Opus Dei, poder e ideologia

A notícia sobre a adolescente que terá recuperado a visão após a comunhão na manhã de 5 de agosto em Fátima, no Ano da Graça em curso, há de ter surpreendido os incautos pela insistência no que julgavam obsoleto.

Pareceu milagre gordo em tempo de escassa fé, mas a informação de que a espanhola participou na JMJ integrada num grupo organizado pelo Opus Dei ajuda a perceber. O Deus dos católicos pode dormir, o Opus Dei não. E pela-se por milagres!

É altura de revisitar o Opus Dei porque o que marcará a Igreja católica e o futuro da sua mais nebulosa organização religiosa foi a corajosa reforma que implicou a redução da independência da Obra.

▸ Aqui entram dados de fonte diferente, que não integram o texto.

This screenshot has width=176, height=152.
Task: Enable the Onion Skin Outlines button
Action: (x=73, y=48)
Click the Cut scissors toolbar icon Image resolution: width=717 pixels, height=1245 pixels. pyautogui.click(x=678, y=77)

Foi aliciante ver o Papa Francisco a vergar a prelatura de João Paulo II com a brandura que não foi usada para com os jesuítas que, aliás, sempre obedeceram a todos os Papas, enquanto a Obra se obstinou em capturar o poder papal. Foi JP2 que aboliu a secular eleição do padre-geral da Companhia de Jesus pelos padres da Ordem.

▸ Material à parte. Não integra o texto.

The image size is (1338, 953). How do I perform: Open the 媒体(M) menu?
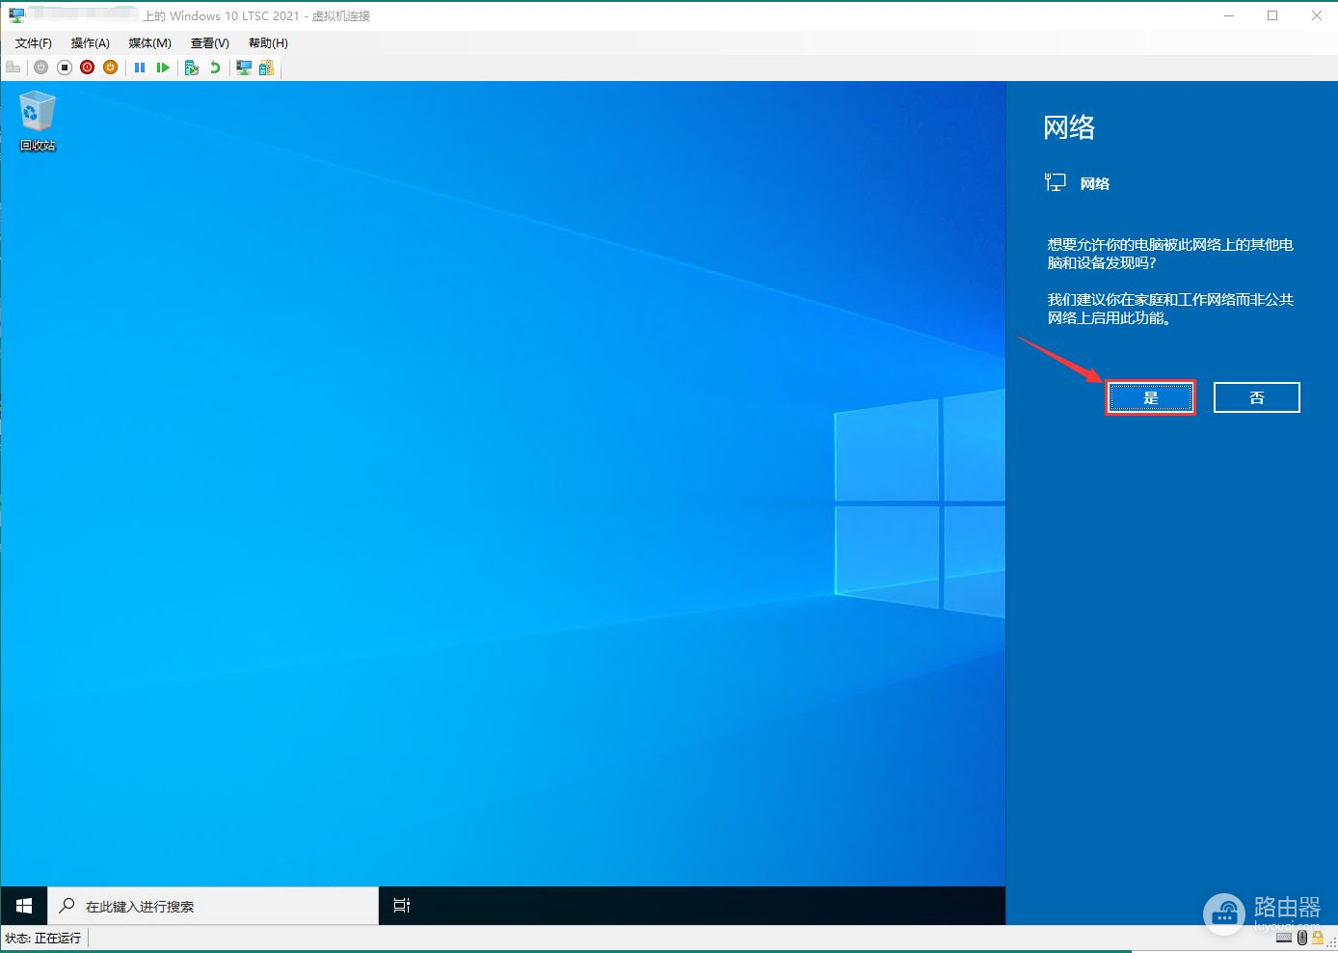tap(149, 43)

Apesar da falta de transparência, sabe-se que o Opus Dei, tem um exército de mais de 90 mil membros leigos, em mais de 60 países, especialmente na Europa e na América Latina, incluindo sobretudo destacadas figuras políticas e empresariais, e mais de dois mil sacerdotes. A apetência pela indústria, em geral, a bancária, em particular, fez da instituição que funcionou ao arrepio dos bispos das dioceses, uma força particularmente poderosa e politicamente influente.

O santo fundador, mal entrou em defunção, logo obrou milagres e cedo foi criado santo pelo Papa João Paulo II que lhe devia a eleição, as contribuições financeiras para as suas ações políticas, propaganda mediática pessoal e promoção obsessiva do culto mariano.

Santo Escrivá, diretor espiritual de Franco, cúmplice e esteio da ditadura e do fascismo, criou um exército de prosélitos e promoveu a formação de quadros para os partidos de direita e extrema-direita. A oração e o cilício eram para as horas vagas. Para os negócios e para a intervenção política todas as horas eram boas.

Os principais quadros do VOX, partido fascista espanhol, são oriundos dos colégios da prelatura e da Universidade de Navarra. As mais reacionárias leis de família, da Europa e da América latina, têm a mãozinha do Opus Dei.

Da Espanha de Franco ao Chile de Pinochet, este amigo do peito e da hóstia de S. João Paulo II colocou, sempre que pôde, os seus membros nos ministérios das Finanças dos Governos e nas administrações dos Bancos, incluindo em Portugal onde a Obra esteve presente na luta do BPI/BCP e nos governos de Cavaco e Passos Coelho. Em Espanha chegou a ter metade das pastas ministeriais dos governos de Franco e esteve implicada nos casos de corrupção e falência fraudulenta dos impérios Matesa e Rumasa e, mais tarde, na falência do poderoso Banco Ambrosiano, em Itália.

A decisão do Papa Francisco foi um rude golpe na obscura e poderosa organização que atuava sem qualquer controlo alheio à sua hierarquia, ignorando-se se os Papas faziam o que mandava a Obra ou esta era o seu instrumento nos pontificados anteriores.

Ontem, após o regresso ao Vaticano, o Papa cortou de novo os privilégios do Opus Dei. A organização passa a ser tratada como associação pública clerical, não como uma prelatura pessoal como até agora.

No futuro o Opus Dei terá de ser mais prudente nas conspirações contra as democracias.

O Papa Francisco herdou uma hierarquia lastimável, mas recuperou o respeito e está em vias de ressuscitar a confiança no Vaticano. Desejo-lhe saúde e tempo.